Undergrad - 3.96 GPA (regional university)
Law School - 3.00 - 3.5 GPA (projected) / T1

Physically fit
11 years prior service (Army Special Operations / E-6)
Stellar service record (Awards: Distinguish Service Medal, ARCOM w/V-device, others) **Didn't want to mention awards, but didn't know if it would be relevant.

I left the military for the purpose of going to law school and hopefully becoming a JAG. Just finished my 1L year and would like to get some feedback on whether this is a possibility??


girlfromtheprairie (Jun 26, 2018 - 10:15 pm)

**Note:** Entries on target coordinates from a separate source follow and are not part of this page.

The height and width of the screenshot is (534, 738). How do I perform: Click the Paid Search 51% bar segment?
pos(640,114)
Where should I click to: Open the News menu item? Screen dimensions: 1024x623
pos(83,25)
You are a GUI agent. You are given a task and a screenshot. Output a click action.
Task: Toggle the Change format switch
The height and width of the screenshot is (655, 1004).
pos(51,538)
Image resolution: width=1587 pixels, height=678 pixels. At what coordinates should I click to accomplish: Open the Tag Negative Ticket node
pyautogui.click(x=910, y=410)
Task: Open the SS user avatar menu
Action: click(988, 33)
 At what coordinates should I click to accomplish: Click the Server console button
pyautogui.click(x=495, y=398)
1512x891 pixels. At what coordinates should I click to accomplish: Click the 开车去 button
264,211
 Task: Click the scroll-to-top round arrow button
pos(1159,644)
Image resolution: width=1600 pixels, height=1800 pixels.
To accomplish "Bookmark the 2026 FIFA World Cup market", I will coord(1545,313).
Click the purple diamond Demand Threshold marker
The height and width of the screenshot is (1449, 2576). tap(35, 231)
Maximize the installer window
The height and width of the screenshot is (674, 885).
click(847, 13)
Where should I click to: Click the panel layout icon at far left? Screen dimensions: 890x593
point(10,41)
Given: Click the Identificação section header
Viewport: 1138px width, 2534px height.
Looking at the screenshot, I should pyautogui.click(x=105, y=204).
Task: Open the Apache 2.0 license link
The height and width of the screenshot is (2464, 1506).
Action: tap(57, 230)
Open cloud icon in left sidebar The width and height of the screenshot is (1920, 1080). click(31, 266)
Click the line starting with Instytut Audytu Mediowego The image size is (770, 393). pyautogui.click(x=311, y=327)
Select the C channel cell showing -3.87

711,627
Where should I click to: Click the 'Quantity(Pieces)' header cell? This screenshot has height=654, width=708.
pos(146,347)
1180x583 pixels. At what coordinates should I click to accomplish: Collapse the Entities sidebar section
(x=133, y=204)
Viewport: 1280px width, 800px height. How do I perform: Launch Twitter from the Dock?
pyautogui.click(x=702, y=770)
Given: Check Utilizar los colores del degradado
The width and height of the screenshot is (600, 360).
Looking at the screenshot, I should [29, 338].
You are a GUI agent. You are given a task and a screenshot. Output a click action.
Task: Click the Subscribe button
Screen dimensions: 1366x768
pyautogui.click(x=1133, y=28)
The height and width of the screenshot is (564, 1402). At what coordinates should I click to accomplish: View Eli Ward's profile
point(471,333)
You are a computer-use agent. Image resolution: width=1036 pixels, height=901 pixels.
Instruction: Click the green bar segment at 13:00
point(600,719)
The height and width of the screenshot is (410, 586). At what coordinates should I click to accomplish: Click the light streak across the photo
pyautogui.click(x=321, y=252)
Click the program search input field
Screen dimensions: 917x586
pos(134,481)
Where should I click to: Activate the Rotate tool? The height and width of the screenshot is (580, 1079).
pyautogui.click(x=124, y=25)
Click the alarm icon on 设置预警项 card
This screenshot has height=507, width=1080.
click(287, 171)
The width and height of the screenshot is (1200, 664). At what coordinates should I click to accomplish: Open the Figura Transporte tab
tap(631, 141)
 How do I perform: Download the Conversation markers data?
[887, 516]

Obviously, all branches love prior enlisted applicants. It shows you have a commitment to the mission of the armed forces and an understanding of the importance of good order and discipline. Your grades are good-- keep getting them up. The higher the better, but it won't cut you out if you stay around a 3.0. If you want to do military law, period, then case your net wide. However, I'd encourage you to have internships with the different branches throughout law school and remember that each branch operates their law offices differently. You will have access to practice different areas of law at different stages in your career depending on the branch, so do some deep research.

I came into USAF as a practicing attorney with trial/prosecution work under my belt, 3.0, no prior military service. I had one reference and I interviewed at a relatively small base.

newjag17 (Sep 10, 2018 - 6:50 pm)


Wanted to ask how your JAG training went--would love to hear about it as well as what your current assignment ended up being.